> [Work instructions]:
Filtering the records below, copy only those lines that include the word "green".

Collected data
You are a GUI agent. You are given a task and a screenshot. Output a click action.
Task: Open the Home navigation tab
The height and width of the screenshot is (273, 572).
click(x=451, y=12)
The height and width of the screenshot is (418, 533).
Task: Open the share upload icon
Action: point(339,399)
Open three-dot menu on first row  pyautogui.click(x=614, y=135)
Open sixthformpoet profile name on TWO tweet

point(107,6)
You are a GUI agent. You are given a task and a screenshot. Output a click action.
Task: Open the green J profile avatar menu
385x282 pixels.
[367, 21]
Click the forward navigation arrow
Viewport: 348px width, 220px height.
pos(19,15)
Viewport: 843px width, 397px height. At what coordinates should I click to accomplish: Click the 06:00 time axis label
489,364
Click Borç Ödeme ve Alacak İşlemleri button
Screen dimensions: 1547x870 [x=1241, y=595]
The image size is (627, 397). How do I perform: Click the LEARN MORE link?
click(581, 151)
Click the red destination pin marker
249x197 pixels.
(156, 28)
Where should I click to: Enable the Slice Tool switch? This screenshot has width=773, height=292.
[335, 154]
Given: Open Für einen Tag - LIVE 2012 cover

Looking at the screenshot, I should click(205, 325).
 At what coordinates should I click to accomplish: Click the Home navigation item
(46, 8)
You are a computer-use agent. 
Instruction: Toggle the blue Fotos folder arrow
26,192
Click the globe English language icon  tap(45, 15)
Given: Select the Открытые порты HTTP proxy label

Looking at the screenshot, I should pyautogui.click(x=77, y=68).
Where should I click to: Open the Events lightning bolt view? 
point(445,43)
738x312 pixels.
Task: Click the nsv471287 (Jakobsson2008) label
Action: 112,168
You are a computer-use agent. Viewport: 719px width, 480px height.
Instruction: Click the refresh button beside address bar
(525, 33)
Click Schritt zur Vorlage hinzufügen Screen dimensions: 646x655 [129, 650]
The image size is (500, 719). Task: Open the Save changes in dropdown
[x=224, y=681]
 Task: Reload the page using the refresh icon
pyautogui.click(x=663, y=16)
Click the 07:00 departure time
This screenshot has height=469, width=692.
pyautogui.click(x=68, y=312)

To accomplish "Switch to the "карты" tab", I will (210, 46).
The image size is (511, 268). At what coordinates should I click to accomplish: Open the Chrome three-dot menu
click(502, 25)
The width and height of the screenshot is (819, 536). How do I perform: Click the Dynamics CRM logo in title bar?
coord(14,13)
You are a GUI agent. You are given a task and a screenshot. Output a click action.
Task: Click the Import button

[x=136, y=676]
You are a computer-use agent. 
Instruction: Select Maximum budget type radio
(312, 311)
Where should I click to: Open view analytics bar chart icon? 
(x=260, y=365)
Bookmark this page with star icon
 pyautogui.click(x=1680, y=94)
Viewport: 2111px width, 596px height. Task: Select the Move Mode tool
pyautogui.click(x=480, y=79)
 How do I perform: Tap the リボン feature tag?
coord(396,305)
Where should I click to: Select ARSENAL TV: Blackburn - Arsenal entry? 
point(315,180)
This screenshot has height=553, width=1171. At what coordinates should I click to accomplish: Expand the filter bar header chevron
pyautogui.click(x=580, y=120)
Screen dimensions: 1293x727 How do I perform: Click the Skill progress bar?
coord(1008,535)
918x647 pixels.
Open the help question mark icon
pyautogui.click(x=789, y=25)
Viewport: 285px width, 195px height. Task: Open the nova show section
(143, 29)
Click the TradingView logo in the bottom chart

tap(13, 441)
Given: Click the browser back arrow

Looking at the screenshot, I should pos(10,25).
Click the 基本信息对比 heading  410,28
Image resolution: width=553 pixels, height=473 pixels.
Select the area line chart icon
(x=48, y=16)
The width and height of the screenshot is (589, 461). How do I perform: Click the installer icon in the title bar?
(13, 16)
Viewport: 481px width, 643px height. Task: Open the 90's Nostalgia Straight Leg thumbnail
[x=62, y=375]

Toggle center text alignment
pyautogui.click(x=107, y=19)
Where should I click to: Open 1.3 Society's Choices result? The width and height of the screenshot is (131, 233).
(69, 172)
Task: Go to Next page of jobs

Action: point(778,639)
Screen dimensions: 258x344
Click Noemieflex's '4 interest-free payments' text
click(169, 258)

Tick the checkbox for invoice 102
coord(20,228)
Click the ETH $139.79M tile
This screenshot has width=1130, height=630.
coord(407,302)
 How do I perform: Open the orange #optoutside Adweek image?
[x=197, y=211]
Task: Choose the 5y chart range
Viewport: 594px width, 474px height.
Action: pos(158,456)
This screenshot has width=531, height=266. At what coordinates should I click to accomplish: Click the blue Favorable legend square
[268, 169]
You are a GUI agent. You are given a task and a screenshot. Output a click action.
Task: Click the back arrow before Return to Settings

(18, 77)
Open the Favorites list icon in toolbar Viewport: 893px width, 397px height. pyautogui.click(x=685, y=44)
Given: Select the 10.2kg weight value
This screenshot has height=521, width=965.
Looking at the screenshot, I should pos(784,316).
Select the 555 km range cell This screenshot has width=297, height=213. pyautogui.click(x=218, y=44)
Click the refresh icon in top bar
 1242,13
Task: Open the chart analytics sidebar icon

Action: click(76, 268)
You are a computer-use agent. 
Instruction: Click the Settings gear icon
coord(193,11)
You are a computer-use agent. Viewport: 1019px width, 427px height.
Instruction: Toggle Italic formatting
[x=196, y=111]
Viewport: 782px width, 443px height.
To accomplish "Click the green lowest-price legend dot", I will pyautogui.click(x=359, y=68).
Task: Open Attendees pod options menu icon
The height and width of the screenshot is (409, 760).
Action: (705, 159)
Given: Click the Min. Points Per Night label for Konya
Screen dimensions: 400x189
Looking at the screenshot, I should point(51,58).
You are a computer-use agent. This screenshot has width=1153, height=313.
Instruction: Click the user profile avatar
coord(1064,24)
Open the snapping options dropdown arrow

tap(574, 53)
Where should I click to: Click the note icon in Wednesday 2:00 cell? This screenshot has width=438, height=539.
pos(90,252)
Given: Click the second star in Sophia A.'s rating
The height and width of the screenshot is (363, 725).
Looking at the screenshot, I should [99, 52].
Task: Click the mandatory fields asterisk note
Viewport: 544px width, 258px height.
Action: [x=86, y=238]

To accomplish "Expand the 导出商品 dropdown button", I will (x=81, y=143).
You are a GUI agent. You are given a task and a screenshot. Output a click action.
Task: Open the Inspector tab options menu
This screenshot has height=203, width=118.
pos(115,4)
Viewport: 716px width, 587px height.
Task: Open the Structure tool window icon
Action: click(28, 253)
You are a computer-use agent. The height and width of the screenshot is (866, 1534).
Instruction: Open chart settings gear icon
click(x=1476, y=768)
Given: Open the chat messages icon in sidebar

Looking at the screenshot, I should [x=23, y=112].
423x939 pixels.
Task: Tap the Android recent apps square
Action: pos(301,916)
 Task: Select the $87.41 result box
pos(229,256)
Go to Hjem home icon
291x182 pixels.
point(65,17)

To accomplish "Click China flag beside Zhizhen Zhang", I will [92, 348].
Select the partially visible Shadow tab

> [Output for this exercise]:
Task: Open the green J profile avatar menu
To accomplish "Click the green lowest-price legend dot", I will pyautogui.click(x=359, y=68).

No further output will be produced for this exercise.